▶ **WHAT IS EXPECTED**:
The answer must consist only of the lines from the line with "培训辅导 (198, 1657)" to the line with "京ICP备20016696号 (111, 2429)", both included, exactly as they stand below.

▶ **RECORD EXCERPTS**:
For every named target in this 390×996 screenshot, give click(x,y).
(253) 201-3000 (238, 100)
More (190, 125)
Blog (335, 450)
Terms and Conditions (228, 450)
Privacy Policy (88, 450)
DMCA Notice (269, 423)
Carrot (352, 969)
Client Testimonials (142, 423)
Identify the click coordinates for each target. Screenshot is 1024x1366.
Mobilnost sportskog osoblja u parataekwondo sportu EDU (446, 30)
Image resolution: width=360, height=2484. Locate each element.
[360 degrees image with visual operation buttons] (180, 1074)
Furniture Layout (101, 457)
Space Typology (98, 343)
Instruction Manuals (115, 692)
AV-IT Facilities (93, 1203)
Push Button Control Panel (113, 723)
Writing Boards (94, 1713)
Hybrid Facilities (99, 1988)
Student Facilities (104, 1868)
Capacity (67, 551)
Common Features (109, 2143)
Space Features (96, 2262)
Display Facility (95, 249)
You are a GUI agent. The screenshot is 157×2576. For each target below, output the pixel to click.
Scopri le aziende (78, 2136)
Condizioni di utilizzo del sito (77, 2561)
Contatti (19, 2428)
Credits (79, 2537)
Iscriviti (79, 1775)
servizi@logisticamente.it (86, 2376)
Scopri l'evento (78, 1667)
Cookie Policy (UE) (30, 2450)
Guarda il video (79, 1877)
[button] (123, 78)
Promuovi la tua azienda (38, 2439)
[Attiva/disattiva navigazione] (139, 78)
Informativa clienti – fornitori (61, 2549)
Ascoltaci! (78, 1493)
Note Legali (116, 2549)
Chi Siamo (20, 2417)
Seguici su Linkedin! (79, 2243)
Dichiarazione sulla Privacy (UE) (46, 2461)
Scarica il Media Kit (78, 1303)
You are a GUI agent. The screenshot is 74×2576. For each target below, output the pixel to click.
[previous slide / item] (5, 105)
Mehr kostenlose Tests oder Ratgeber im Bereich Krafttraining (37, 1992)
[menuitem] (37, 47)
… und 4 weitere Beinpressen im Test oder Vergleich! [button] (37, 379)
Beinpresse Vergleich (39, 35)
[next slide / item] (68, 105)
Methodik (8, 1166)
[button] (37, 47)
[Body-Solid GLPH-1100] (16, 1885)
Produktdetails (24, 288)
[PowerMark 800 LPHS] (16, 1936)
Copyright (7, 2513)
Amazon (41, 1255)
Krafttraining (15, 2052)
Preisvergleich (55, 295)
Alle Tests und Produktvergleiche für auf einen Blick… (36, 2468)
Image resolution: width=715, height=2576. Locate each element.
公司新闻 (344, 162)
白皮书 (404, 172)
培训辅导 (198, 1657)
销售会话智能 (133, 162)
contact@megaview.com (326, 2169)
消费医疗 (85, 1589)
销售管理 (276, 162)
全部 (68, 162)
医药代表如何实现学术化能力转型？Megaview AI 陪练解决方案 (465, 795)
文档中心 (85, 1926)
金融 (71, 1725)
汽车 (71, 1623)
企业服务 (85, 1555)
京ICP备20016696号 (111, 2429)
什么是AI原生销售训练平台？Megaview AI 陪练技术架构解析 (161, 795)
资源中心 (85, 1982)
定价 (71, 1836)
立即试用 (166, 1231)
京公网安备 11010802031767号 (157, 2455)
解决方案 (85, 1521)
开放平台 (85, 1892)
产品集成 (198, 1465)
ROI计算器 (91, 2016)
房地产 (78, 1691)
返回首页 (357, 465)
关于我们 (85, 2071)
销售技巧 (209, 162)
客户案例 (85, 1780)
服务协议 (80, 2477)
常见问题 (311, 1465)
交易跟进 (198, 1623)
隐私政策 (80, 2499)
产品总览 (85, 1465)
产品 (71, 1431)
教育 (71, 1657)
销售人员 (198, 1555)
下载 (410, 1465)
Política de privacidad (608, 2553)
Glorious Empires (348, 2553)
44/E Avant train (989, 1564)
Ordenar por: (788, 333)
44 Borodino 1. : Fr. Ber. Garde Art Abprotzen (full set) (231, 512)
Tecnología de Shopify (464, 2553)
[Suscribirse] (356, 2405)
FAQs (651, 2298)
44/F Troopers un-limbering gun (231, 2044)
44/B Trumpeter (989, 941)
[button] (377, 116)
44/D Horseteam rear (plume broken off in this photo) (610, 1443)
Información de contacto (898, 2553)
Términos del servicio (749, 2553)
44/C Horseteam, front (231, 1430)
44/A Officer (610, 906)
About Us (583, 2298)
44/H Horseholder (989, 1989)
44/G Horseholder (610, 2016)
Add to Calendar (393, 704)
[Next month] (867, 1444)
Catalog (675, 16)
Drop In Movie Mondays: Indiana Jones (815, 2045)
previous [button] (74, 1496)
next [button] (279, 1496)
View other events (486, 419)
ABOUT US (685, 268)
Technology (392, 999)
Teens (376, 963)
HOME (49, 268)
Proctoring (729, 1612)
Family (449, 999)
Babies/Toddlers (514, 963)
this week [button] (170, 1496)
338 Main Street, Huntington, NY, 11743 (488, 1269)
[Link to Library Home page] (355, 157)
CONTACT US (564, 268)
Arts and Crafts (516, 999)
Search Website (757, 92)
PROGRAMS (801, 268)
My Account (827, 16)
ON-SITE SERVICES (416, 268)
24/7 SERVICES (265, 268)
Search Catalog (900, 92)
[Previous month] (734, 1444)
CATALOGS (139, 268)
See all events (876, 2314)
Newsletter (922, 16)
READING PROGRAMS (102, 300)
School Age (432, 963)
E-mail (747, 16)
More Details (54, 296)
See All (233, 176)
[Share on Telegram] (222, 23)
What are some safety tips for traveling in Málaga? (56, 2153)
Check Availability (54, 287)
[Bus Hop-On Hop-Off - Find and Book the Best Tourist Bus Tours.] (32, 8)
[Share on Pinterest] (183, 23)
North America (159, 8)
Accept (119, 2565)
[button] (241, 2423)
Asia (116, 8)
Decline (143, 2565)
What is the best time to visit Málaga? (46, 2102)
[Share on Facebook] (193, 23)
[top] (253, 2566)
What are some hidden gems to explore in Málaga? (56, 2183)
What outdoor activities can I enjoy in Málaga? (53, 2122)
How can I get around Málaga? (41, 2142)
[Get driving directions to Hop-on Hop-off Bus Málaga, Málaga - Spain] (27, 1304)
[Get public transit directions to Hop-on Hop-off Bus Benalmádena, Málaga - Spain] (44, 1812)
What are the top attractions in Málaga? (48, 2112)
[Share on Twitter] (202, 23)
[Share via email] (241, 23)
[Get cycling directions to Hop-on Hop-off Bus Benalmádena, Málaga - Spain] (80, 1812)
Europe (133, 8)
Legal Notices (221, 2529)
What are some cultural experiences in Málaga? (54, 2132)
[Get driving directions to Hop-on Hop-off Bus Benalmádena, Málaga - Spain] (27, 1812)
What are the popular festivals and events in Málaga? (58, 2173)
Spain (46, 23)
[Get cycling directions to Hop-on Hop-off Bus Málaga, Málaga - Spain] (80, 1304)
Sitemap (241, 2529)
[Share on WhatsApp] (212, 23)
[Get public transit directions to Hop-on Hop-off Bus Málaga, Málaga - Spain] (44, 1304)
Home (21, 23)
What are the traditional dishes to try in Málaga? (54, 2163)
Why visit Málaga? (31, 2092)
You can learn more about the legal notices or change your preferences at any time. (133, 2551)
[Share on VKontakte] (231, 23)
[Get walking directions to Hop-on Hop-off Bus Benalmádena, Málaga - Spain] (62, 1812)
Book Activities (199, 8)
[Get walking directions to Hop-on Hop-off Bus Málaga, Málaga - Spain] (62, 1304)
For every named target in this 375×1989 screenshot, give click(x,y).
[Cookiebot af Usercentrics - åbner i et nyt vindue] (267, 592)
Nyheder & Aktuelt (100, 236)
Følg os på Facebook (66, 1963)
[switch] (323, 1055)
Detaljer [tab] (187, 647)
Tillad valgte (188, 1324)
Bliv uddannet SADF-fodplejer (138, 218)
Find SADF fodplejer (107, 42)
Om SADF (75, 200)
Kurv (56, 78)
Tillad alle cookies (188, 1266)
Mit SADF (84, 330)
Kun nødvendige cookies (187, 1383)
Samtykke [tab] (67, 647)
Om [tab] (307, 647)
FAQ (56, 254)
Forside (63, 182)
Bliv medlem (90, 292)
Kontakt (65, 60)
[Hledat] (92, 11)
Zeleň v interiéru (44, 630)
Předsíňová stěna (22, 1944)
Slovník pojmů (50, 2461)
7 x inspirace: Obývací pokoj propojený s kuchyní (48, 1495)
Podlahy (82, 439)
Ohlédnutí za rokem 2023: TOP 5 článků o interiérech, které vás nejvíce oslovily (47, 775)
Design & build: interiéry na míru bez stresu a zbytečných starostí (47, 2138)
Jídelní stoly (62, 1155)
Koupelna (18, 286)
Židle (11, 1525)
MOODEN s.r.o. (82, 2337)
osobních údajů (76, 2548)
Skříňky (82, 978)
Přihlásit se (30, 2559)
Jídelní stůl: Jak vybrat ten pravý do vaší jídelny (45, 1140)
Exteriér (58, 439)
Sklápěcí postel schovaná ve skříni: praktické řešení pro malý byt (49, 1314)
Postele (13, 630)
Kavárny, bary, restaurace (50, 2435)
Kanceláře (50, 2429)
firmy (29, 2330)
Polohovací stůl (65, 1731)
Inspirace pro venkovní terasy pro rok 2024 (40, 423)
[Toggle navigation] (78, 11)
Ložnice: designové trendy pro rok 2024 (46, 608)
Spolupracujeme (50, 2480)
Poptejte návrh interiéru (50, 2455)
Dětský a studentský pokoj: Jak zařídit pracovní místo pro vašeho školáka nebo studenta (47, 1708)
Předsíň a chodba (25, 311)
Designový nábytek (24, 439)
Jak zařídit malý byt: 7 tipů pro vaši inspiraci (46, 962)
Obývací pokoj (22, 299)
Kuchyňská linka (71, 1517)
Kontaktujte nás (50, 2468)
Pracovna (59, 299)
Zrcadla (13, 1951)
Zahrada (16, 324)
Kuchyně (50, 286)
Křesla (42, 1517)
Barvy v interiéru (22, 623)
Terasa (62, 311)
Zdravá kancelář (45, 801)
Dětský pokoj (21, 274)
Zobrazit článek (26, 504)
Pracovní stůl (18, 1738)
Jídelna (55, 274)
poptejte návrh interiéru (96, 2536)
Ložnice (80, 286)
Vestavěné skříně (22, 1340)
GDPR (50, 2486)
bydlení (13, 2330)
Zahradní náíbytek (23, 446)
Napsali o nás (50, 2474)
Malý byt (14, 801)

▶ **SOLUTION BELOW**:
培训辅导 (198, 1657)
销售会话智能 (133, 162)
contact@megaview.com (326, 2169)
消费医疗 (85, 1589)
销售管理 (276, 162)
全部 (68, 162)
医药代表如何实现学术化能力转型？Megaview AI 陪练解决方案 (465, 795)
文档中心 (85, 1926)
金融 (71, 1725)
汽车 (71, 1623)
企业服务 (85, 1555)
京ICP备20016696号 (111, 2429)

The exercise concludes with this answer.